Sunday, 13 November 2022

The law course (a fresh case) essay one

Dear Diary,

I've had to alter course recently, on my tack towards the first law assignment (public law). The case I chose was from Toronto, Ontario, but because it is from extra-jurisdictional territory, a Dominion, not Great Britain (thus not a case directly related to the UK constitution), I cannot choose it. So, I've had to re-examine my pool of little landmarks: important cases, directly relevant to parliamentary sovereignty and Albert Venn Dicey (or rather Professor Mark Walters' A.V. Dicey and the Common Law Constitutional Tradition (Cambridge University Press).

Equally, reading the same text, over and over and over, is extremely helpful.

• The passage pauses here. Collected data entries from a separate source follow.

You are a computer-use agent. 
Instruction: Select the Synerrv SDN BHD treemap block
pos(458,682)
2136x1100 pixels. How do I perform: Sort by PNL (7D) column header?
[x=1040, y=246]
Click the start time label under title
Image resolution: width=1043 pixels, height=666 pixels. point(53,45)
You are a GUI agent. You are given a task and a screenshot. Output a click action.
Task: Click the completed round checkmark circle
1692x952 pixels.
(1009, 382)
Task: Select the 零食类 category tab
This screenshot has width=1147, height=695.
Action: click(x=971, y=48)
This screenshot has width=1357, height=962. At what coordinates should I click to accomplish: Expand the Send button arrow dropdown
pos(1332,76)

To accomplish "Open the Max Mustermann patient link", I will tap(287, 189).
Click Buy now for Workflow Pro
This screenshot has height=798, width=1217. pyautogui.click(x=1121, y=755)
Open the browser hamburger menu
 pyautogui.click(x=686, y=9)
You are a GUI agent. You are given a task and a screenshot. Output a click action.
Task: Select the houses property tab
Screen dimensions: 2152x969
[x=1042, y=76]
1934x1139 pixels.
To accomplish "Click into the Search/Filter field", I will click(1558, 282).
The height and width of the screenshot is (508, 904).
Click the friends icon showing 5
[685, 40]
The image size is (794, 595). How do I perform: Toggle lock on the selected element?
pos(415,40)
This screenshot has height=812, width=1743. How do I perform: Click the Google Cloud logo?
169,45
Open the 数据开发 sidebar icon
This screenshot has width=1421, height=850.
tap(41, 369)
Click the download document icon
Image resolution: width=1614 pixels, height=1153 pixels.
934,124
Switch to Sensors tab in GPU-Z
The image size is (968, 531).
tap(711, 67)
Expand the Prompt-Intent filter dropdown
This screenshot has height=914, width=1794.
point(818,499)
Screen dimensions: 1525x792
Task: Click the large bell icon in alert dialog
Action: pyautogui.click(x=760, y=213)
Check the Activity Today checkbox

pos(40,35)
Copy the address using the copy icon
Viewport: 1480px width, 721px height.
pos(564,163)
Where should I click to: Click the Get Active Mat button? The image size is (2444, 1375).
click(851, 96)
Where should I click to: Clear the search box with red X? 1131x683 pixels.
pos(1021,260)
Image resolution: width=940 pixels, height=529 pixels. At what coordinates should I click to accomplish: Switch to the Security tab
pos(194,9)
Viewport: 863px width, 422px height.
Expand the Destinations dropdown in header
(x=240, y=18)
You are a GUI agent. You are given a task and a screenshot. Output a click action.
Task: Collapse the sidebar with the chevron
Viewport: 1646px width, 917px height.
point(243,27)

You start to see angles, connections, ways in which you can answer the question in such a way that you cite case law, black-letter law and indeed academic works by legal scholars, and that answers the question directly relevant to its rubric (and marking criteria). There is a way, through the nebulous misty forest of shadowed questions, illuminated by firelight or moonlight, led by a train of fair hamadryads and faeries belonging to Diana, Artemis or Selene.

In other words, I've managed to get a handle on this whole law essay thang, which is pretty cool actually. Getting a handle on it involves reading the sources, again, and again, and making notes, and reading again. The case, however, is another matter. Now I have to choose: Entick v Carrington, or Bonham's Case, perhaps even Smith v the City of London. That last case I've had to strike off the list, as I said, because it is a Supreme Court case in Canada (although a similar, contemporary case: the Florence Mining Company v Cobalt Lake Mining Company, was brought before the Privy Council, in London, in 1911), not a UK case. Smith v City of London is a particularly curious case, but I am forced to let it go.

Settle thy studies Faustus, and begin to sound the depth of that thou wilt profess.